= Instructions to follow =
Please count the lines in the data below that hold "last" and answer with the number by itself.

Records from a collection:
* * *

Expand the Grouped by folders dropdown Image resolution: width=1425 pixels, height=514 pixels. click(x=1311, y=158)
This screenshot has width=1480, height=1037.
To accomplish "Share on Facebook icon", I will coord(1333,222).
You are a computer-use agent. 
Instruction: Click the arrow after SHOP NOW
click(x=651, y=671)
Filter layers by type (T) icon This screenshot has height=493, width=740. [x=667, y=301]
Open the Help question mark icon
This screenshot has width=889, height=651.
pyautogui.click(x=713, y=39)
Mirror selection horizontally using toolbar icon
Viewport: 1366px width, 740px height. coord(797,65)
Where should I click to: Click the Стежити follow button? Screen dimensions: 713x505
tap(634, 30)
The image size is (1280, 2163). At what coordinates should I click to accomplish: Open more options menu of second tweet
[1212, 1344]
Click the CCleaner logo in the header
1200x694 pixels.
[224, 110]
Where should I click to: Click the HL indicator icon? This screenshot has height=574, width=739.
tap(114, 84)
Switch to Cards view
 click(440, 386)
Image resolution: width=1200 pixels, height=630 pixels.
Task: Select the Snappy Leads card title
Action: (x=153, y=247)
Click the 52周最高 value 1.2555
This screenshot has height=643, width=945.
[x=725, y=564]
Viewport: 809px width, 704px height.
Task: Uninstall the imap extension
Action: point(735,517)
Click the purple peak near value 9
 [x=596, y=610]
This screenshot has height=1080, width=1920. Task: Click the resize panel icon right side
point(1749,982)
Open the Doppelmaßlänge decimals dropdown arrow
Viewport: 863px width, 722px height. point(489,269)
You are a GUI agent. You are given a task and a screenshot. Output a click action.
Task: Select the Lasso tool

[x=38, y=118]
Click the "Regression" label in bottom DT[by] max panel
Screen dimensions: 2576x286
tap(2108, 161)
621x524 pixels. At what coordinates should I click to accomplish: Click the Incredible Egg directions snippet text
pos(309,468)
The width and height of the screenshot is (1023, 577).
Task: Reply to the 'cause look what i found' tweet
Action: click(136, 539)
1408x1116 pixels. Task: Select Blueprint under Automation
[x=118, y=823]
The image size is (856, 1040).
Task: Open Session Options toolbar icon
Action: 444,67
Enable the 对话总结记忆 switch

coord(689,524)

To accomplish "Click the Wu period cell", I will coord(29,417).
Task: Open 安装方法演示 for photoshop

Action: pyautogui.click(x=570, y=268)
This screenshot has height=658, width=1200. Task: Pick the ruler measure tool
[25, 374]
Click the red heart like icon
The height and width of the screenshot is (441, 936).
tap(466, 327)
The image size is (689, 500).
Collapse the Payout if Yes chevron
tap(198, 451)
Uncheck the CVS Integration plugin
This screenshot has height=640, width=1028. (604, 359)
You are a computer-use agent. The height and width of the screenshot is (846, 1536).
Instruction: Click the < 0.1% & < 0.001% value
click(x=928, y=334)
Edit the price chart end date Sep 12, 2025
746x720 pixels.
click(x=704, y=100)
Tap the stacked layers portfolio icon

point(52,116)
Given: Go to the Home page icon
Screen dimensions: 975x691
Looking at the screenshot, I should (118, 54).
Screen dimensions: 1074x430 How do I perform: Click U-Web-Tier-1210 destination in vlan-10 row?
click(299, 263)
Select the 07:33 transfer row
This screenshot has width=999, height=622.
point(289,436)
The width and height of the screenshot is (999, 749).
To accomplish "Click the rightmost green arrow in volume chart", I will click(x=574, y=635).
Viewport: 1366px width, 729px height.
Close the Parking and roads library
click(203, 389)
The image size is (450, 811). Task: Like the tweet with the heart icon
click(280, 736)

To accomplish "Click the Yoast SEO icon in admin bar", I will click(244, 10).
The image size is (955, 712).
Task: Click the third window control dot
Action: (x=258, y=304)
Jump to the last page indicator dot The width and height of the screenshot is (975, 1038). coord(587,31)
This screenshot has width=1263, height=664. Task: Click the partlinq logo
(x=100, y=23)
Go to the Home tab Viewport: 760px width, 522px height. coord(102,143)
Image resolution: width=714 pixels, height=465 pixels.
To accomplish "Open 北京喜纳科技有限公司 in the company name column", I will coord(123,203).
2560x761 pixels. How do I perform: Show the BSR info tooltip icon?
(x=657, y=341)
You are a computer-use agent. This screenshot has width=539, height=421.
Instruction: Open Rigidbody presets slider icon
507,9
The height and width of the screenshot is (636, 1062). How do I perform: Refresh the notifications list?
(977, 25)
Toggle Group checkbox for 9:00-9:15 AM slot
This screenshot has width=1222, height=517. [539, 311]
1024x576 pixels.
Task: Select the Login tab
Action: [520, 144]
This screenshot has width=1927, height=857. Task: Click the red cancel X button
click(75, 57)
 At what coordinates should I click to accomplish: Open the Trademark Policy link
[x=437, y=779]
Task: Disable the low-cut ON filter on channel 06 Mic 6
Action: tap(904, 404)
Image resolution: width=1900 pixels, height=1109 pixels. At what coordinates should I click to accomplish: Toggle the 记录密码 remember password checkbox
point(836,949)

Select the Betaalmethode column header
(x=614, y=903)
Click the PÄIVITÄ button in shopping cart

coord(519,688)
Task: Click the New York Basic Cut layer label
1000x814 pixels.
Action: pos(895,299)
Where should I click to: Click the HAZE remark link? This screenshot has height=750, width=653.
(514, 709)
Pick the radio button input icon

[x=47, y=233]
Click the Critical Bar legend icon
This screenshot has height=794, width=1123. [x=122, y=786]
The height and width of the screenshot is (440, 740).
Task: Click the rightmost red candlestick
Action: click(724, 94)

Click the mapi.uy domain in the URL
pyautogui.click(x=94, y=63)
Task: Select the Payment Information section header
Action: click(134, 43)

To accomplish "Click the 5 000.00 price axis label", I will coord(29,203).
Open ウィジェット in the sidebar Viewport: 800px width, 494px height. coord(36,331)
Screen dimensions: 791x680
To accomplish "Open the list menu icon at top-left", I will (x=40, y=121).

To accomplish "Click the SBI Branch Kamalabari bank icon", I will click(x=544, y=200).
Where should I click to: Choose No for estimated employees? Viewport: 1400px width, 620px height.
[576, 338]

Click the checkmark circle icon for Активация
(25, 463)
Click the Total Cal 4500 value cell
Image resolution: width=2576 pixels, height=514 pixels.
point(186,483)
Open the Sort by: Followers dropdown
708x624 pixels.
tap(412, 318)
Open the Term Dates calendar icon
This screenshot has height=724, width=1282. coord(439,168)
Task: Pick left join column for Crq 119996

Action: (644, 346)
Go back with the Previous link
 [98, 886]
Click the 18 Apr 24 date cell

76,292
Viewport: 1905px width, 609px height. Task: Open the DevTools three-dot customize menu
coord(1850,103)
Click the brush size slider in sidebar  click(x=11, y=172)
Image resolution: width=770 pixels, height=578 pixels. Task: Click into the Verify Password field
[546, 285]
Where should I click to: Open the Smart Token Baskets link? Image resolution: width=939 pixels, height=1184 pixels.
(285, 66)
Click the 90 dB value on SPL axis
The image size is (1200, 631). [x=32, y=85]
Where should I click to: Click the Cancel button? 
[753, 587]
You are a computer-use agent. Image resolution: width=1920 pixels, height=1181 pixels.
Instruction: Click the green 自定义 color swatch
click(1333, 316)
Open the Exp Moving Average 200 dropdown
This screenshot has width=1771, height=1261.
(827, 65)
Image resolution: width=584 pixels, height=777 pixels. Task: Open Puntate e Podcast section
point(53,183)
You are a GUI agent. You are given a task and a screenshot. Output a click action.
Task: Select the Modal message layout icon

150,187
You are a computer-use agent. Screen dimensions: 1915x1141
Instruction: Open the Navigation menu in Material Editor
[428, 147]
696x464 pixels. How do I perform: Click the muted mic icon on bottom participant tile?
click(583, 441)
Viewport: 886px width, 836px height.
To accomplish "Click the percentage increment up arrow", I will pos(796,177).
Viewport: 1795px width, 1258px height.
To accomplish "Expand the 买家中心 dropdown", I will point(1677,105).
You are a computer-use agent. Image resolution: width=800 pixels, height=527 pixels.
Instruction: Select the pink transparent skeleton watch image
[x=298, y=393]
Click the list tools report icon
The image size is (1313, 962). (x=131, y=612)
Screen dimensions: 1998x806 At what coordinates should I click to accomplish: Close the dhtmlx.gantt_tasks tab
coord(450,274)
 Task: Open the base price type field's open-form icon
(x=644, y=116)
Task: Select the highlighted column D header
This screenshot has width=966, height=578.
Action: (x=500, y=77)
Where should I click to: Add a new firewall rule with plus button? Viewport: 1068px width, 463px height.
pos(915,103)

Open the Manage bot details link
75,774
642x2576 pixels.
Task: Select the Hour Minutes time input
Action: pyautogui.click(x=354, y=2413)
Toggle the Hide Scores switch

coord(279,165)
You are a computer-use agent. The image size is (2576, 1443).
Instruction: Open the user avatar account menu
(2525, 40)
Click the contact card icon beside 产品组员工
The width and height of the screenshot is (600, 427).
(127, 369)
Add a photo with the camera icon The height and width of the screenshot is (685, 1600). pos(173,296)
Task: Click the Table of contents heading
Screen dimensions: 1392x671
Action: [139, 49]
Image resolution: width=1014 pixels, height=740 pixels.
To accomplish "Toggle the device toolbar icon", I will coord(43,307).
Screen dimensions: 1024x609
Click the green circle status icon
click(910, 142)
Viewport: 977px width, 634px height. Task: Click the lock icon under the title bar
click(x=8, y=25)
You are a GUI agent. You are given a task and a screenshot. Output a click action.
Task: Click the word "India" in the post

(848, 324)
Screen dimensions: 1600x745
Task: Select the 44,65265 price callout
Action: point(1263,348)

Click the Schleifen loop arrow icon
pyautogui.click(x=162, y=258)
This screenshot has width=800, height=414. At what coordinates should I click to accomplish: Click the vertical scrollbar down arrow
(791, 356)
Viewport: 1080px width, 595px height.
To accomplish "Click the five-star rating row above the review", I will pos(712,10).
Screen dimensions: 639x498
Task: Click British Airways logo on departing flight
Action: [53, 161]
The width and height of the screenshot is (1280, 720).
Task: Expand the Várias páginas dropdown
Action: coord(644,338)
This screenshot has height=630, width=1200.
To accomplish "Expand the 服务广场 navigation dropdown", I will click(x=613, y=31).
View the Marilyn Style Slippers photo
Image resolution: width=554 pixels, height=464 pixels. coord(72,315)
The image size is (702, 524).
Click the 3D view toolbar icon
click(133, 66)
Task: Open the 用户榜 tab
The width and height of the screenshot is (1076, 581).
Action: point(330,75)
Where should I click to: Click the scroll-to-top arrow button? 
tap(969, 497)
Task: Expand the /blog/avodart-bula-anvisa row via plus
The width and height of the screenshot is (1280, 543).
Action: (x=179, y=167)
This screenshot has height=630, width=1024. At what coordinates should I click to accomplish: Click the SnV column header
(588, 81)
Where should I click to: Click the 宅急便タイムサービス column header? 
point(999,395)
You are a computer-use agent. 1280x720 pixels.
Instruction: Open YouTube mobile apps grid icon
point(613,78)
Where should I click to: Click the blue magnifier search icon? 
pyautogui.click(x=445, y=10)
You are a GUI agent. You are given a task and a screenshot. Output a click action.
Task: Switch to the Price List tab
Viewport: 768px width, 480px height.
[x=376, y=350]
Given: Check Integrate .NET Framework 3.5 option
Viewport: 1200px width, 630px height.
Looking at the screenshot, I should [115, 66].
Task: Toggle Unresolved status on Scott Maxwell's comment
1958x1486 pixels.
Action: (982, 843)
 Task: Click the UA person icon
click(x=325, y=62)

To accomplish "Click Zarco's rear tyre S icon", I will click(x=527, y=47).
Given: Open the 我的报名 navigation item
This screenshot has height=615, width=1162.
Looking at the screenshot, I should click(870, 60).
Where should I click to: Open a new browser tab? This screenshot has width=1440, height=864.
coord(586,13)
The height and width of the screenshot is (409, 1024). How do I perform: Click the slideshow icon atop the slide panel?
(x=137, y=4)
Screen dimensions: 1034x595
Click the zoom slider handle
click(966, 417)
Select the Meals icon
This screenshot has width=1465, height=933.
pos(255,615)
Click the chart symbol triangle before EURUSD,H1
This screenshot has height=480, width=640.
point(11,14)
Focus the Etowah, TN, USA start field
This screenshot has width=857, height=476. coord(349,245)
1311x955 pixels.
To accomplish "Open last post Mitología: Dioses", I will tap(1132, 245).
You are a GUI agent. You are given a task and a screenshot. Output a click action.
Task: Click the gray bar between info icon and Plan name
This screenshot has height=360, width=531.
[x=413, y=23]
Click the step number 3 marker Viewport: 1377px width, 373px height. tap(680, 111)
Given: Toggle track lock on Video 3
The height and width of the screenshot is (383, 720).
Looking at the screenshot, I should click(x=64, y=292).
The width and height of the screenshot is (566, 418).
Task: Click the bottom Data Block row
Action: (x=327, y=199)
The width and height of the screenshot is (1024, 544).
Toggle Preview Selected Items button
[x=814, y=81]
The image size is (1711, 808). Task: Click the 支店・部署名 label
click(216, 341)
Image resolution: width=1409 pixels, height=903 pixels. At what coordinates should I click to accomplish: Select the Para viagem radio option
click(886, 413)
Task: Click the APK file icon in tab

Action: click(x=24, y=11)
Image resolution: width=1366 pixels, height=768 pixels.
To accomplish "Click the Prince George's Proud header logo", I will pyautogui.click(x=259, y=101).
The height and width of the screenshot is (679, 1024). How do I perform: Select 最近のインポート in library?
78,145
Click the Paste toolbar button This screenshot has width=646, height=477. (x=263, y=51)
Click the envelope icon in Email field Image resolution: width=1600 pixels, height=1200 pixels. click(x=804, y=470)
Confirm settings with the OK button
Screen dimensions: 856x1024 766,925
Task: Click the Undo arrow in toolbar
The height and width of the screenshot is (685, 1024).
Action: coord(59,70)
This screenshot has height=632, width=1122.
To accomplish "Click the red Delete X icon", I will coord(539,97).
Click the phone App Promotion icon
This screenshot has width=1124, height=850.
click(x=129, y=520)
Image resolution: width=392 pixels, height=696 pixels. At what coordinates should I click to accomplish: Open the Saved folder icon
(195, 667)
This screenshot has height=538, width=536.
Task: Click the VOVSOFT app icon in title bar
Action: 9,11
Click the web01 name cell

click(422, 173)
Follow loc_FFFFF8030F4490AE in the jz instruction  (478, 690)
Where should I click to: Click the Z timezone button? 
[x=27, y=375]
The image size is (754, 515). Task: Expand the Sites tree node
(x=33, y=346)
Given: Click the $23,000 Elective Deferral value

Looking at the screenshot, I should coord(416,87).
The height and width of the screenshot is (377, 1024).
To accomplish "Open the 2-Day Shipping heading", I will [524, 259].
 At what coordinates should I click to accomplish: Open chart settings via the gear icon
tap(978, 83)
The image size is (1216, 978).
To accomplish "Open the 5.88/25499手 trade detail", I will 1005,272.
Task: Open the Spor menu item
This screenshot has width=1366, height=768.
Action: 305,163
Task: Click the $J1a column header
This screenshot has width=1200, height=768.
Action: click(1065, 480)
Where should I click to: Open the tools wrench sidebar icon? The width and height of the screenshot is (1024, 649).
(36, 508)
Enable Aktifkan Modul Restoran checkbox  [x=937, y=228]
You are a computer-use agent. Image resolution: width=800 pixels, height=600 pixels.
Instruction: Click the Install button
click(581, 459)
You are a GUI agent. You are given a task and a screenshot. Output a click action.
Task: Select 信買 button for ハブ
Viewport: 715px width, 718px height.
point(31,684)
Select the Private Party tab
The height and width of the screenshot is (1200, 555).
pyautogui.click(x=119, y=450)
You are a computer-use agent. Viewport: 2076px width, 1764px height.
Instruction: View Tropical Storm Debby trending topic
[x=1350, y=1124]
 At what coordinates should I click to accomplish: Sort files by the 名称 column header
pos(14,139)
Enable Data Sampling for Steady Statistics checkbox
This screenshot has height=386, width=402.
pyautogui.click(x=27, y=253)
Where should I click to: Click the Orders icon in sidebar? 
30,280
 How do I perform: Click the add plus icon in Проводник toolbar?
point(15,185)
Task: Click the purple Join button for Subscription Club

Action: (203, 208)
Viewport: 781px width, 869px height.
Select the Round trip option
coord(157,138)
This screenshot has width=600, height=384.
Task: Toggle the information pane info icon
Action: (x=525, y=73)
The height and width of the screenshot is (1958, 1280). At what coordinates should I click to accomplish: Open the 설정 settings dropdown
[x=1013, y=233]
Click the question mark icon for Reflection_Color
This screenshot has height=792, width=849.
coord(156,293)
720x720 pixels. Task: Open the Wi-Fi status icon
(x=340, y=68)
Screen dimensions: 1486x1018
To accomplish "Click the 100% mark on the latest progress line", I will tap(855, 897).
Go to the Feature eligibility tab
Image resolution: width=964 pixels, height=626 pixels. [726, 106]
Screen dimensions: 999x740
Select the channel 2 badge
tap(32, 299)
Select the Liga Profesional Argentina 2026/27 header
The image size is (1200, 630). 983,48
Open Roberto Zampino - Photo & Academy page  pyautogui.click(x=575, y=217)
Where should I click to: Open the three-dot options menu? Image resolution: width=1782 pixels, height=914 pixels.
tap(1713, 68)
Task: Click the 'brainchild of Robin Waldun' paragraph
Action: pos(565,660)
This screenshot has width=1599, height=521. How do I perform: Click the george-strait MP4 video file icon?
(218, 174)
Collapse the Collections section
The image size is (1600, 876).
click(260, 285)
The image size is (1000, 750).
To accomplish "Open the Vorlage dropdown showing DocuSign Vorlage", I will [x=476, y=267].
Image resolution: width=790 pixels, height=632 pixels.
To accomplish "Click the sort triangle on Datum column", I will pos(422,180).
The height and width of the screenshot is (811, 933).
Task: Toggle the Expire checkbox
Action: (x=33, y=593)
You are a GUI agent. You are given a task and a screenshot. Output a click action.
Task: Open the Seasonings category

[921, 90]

* * *

= Your solution =
2